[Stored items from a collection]
:::
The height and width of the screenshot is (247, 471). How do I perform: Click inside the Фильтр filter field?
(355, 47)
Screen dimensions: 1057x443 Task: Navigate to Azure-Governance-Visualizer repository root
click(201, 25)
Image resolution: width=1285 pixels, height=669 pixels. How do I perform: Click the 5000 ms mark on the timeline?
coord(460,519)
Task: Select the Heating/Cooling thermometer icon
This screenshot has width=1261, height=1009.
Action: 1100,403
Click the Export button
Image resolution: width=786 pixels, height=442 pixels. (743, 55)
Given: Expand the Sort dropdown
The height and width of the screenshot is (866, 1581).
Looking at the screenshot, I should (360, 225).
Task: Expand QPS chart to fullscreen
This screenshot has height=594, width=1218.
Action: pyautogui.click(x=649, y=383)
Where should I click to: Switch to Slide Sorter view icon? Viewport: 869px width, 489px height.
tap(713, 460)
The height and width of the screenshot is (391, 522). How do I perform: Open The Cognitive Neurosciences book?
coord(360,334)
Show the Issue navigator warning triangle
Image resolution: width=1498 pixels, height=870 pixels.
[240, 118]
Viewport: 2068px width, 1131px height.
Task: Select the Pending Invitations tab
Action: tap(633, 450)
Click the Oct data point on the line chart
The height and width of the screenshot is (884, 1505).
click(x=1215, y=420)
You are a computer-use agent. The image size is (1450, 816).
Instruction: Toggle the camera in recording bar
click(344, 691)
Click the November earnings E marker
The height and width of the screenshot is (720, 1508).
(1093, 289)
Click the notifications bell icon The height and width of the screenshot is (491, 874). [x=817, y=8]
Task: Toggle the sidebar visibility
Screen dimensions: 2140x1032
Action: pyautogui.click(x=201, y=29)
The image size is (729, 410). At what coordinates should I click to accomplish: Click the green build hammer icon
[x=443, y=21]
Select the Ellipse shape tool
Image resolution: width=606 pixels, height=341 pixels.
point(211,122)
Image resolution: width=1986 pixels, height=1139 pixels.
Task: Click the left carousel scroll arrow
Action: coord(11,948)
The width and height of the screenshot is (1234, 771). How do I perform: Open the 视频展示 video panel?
:::
» Activity: In this exercise, repeat the entries above verbatim.

» Response to the task:
The height and width of the screenshot is (247, 471). How do I perform: Click inside the Фильтр filter field?
(355, 47)
Screen dimensions: 1057x443 Task: Navigate to Azure-Governance-Visualizer repository root
click(201, 25)
Image resolution: width=1285 pixels, height=669 pixels. How do I perform: Click the 5000 ms mark on the timeline?
coord(460,519)
Task: Select the Heating/Cooling thermometer icon
This screenshot has width=1261, height=1009.
Action: 1100,403
Click the Export button
Image resolution: width=786 pixels, height=442 pixels. (743, 55)
Given: Expand the Sort dropdown
The height and width of the screenshot is (866, 1581).
Looking at the screenshot, I should (360, 225).
Task: Expand QPS chart to fullscreen
This screenshot has height=594, width=1218.
Action: pyautogui.click(x=649, y=383)
Where should I click to: Switch to Slide Sorter view icon? Viewport: 869px width, 489px height.
tap(713, 460)
The height and width of the screenshot is (391, 522). How do I perform: Open The Cognitive Neurosciences book?
coord(360,334)
Show the Issue navigator warning triangle
Image resolution: width=1498 pixels, height=870 pixels.
[240, 118]
Viewport: 2068px width, 1131px height.
Task: Select the Pending Invitations tab
Action: tap(633, 450)
Click the Oct data point on the line chart
The height and width of the screenshot is (884, 1505).
click(x=1215, y=420)
You are a computer-use agent. The image size is (1450, 816).
Instruction: Toggle the camera in recording bar
click(344, 691)
Click the November earnings E marker
The height and width of the screenshot is (720, 1508).
(1093, 289)
Click the notifications bell icon The height and width of the screenshot is (491, 874). [x=817, y=8]
Task: Toggle the sidebar visibility
Screen dimensions: 2140x1032
Action: pyautogui.click(x=201, y=29)
The image size is (729, 410). At what coordinates should I click to accomplish: Click the green build hammer icon
[x=443, y=21]
Select the Ellipse shape tool
Image resolution: width=606 pixels, height=341 pixels.
point(211,122)
Image resolution: width=1986 pixels, height=1139 pixels.
Task: Click the left carousel scroll arrow
Action: coord(11,948)
The width and height of the screenshot is (1234, 771). How do I perform: Open the 视频展示 video panel?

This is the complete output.